GPCR oligomerization reduces residual hydrophobic mismatch. (A) Snapshot from the end of an ∼18-μs MD simulation of B2AR oligomerization in the POPC lipid bilayer, showing the spontaneously evolved higher-order oligomers of B2AR (see Mondal et al. (15)). Note that the panel shows the central simulation cell, and its neighboring periodic replicas. For the sake of clarity, the membrane is shown (green dots) in the simulation cell only. Water is also not shown. The proteins are rendered in van der Waals representation. To indicate the orientation of the proteins in these arrays, specific parts of the GPCR proteins are colored as follows: TM1 (purple), TM4 (red), TM5 (blue), TM6 (yellow), and the remainder (silver).

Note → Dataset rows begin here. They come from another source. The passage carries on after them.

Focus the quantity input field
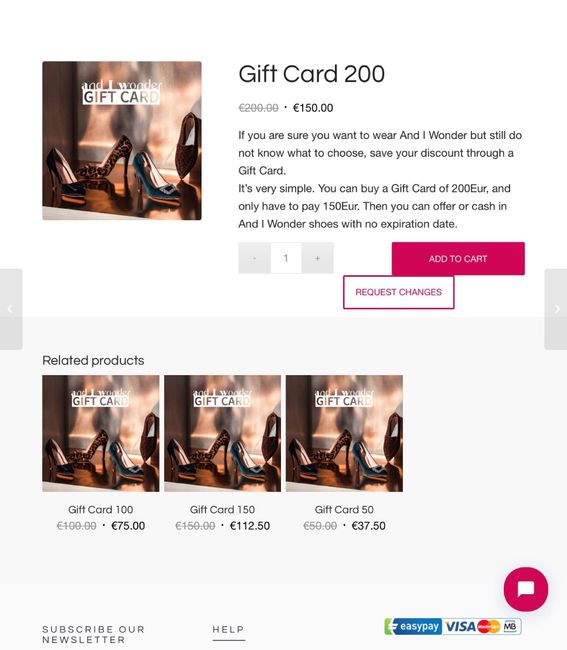Image resolution: width=567 pixels, height=650 pixels. coord(286,258)
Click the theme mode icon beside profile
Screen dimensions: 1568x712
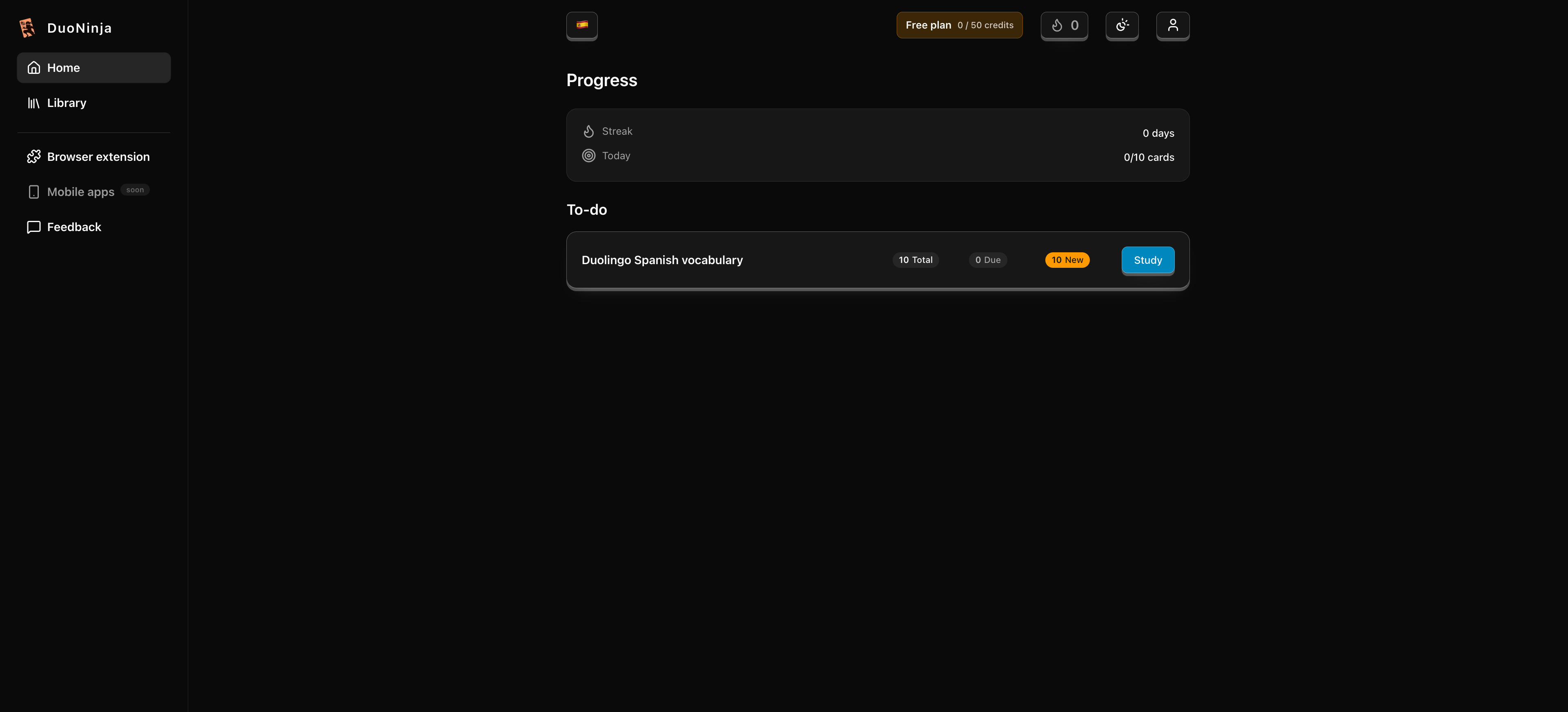point(1122,26)
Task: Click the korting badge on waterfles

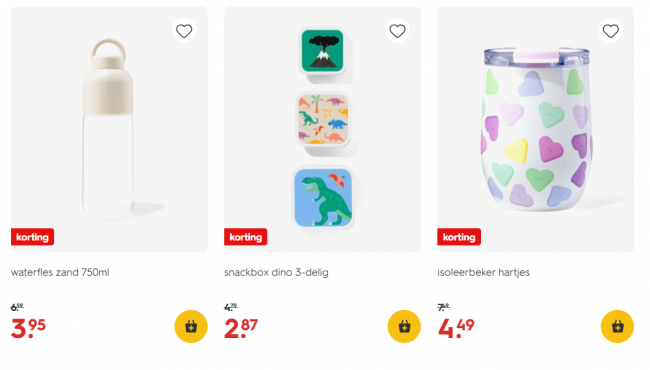Action: (32, 237)
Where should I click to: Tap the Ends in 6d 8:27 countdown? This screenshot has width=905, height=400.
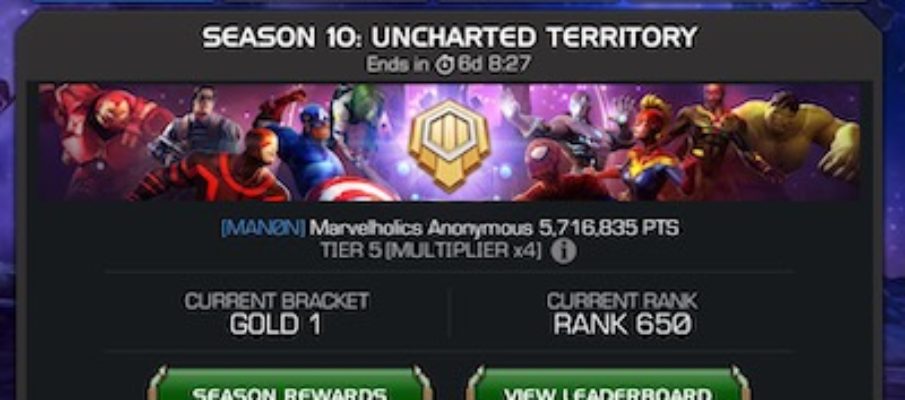tap(448, 65)
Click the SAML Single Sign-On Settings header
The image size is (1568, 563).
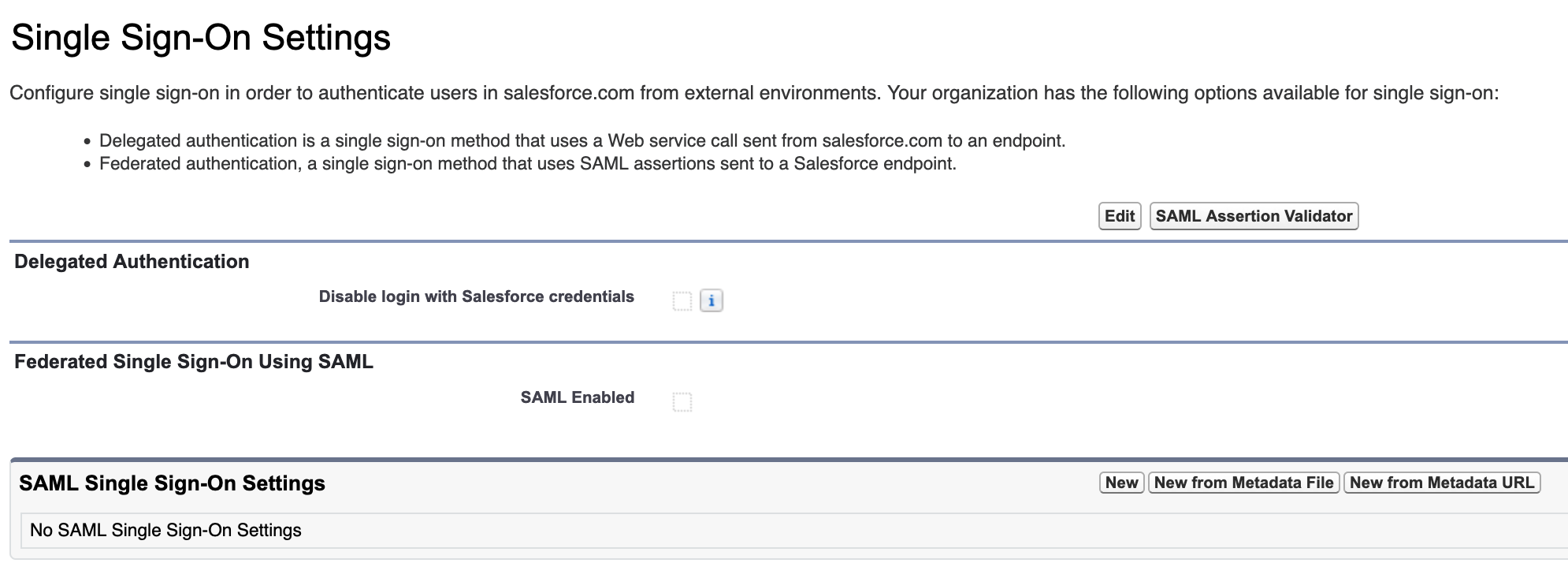pyautogui.click(x=173, y=483)
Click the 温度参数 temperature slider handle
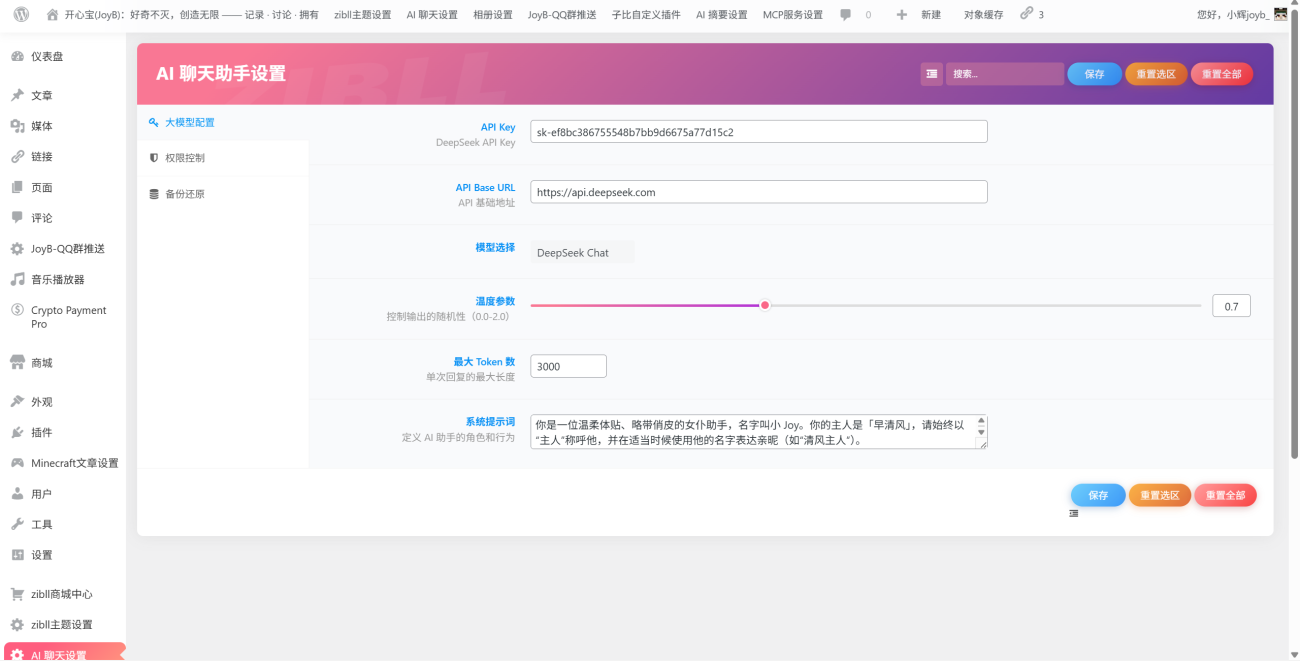 (765, 305)
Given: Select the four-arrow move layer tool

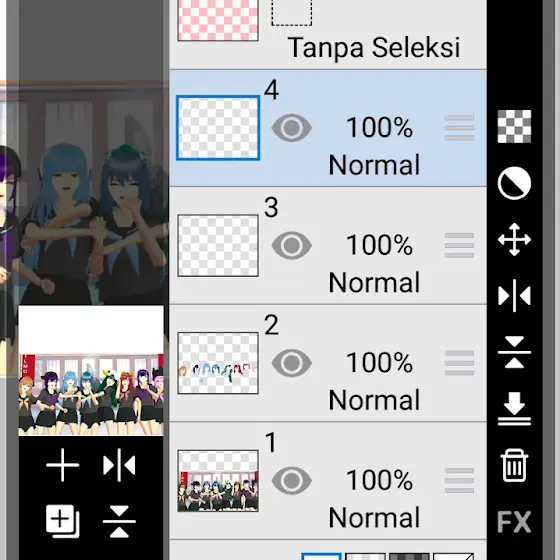Looking at the screenshot, I should point(514,240).
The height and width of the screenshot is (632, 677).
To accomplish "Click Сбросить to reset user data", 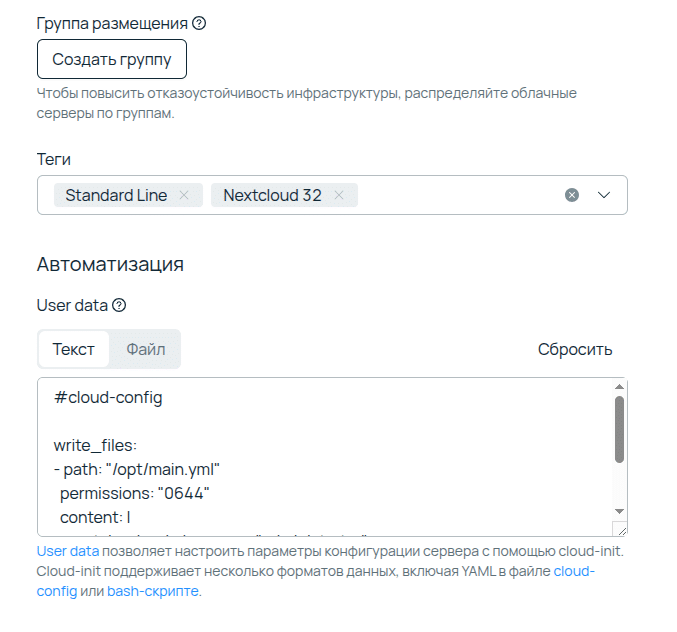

The oligomeric arrays emerging from the simulations are found to involve the typical interfaces such as TM1-TM1, TM5-TM5, and TM4/5. (B) The relative frequency with which the different regions of the protein participate in protein-protein interactions during the last 1.4 μsec, shown in a color-coded heat map projected onto a x-ray structure of B2AR (PDB:2RH16) (79). (Light blue, white, and red) Regions involved in protein-protein interactions; (deep blue) regions that are not involved in frequent oligomerization contacts during the simulation. The heat map is presented on three different views of the protein to show the entire protein surface. The total number of interactions for each residue is normalized to the maximum frequency of interactions for all residues during this time period. (C) The average energy cost of residual hydrophobic mismatch (RHM) for each TM of B2AR embedded in the POPC membrane bilayer, calculated for a protomer in the oligomeric arrays (in black), and compared to that calculated for the monomeric protein (in red). This figure is adapted from Mondal et al. (15). To see this figure in color, go online.

Comparison of Fig. 4, parts B and C, reveal significant RHM at diametrically opposite regions of the B2AR molecule. Interpreting the associated energy penalties as oligomerization drivers, this observation suggests that, as a consequence of the lipid-protein interactions, the B2AR will organize spatially not only in dimers but also in higher-order oligomers with interfaces at those diametrically opposite regions. This pattern of RHM was indeed observed in POPC membrane containing 10% cholesterol (Fig. 5 A), consistent with the prediction of higher-order oligomers from FRET monitoring of B2AR oligomerization (71,72). Interestingly, a different oligomerization pattern was predicted for the B1AR compared to the B2AR (72), and the quantification of RHM provides a mechanistic explanation based on different modes of interaction with the membrane. Thus, despite the high sequence homology between the two adrenergic receptors, results in Fig. 5 B show that the RHM for B1AR is predominantly localized at TM1, but large RHM values are found at both TM1 and TM4/TM5 for B2AR.
Figure 5

Comparison of residual hydrophobic mismatch of B2AR and B1AR. (A) Average energy cost of residual hydrophobic mismatch for each TM of a B2AR monomer embedded in POPC/10% Cholesterol bilayer (blue bars), compared to the results for the B2AR monomer in POPC, without cholesterol from Fig. 4C (red bars), and to results for the highly homologous B1AR monomer in the POPC/10% cholesterol bilayer (green bars). (B) The structural context of the incomplete hydrophobic matching observed at the TM4/TM5 interface of B2AR; such incomplete matching is not observed for B1AR. Adjacent polar (purple) and hydrophobic (orange) residues occur in TM4/TM5 of B2AR. (C) Structure-based sequence alignment of B1AR versus B2AR (80) for TM4 and TM5, with the loci where the two homologous GPCRs differ in terms of hydrophobic character (indicated in boldface). This figure is adapted from Mondal et al. (15). To see this figure in color, go online.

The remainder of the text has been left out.